▶ **Excerpt**:
***

Students experience lingering academic and emotional impacts of online learning

Ava Willman, Staff Reporter

Covid has affected almost all aspects of life – from going to the store to hanging out with friends to getting an education.    

Assistant principal Andrew Costa said he has seen students have different experiences in the transition from remote learning to in-person learning. 

“Covid has definitely changed the way we interact with each other at school,” said Costa. “We have all been changed somehow throughout this time. There is a silver lining in everything and it will be interesting to see the continued challenges and positives that come from this.” 

Freshman Kendall Grady said she initially struggled coming into ninth grade.

“Remote definitely didn’t prepare me for high school and it was a big jump,” said Grady. “I felt that I didn’t learn and do everything that I would have done if it [last year] were a real school year.”

Junior Jillian Beando had a different perspective on her remote learning experience.

“I feel like remote learning had a somewhat positive impact on me because it gave me a break from the high standards of in person learning. I came back more refreshed in a sense,” she said.

***

▶ **Information**:

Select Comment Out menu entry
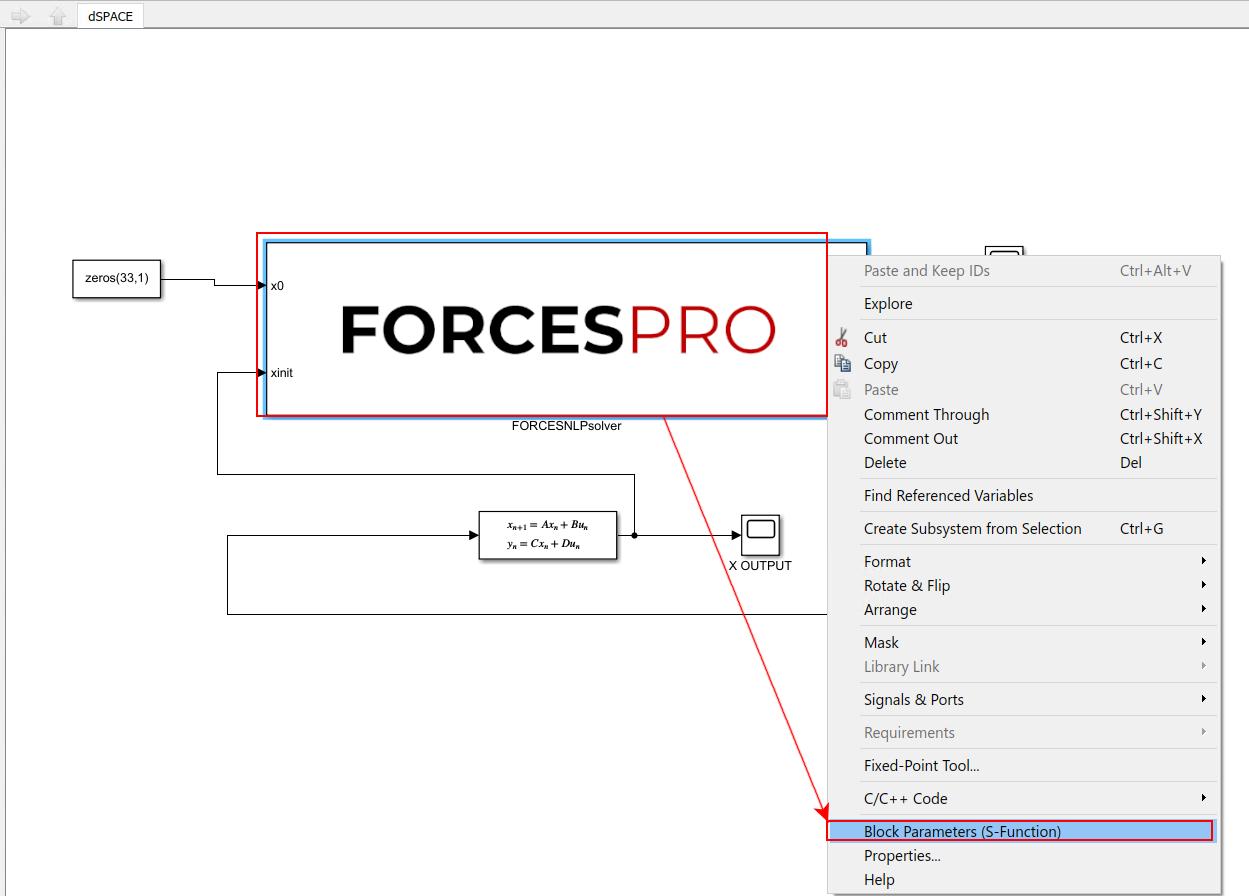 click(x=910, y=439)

***

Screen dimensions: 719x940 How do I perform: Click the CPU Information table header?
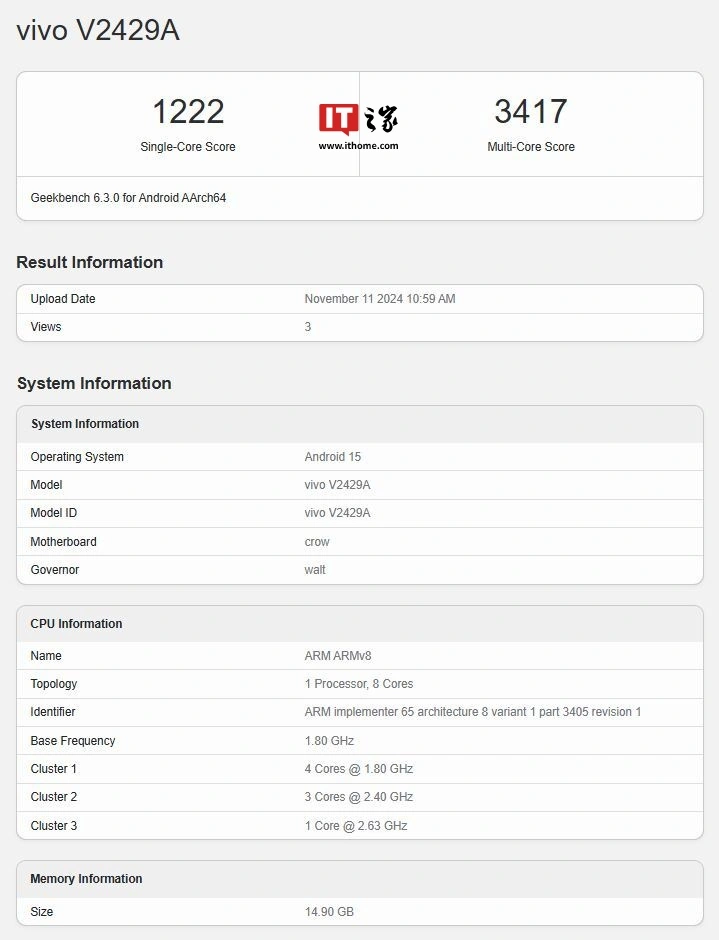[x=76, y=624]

***

▶ **Exercise A**:
Say whether each statement below agrees with the article on online learning. Answer yes or no for each, and quote the words of the article that decide it.
(i) Kendall Grady said remote learning prepared her well for high school.
(ii) Andrew Costa is an assistant principal.
(iii) Jillian Beando said she came back to in-person learning feeling more refreshed.
▶ **Exercise B**: Reproduce the part of the article on online learning that opens with the words containing "Assistant principal Andrew" and closes with "remote learning experience.".

▶ **Written reply A**:
(i) No: "Remote definitely didn’t prepare me for high school and it was a big jump"
(ii) Yes: "Assistant principal Andrew Costa"
(iii) Yes: "I came back more refreshed in a sense"

▶ **Written reply B**:
Assistant principal Andrew Costa said he has seen students have different experiences in the transition from remote learning to in-person learning. 

“Covid has definitely changed the way we interact with each other at school,” said Costa. “We have all been changed somehow throughout this time. There is a silver lining in everything and it will be interesting to see the continued challenges and positives that come from this.” 

Freshman Kendall Grady said she initially struggled coming into ninth grade.

“Remote definitely didn’t prepare me for high school and it was a big jump,” said Grady. “I felt that I didn’t learn and do everything that I would have done if it [last year] were a real school year.”

Junior Jillian Beando had a different perspective on her remote learning experience.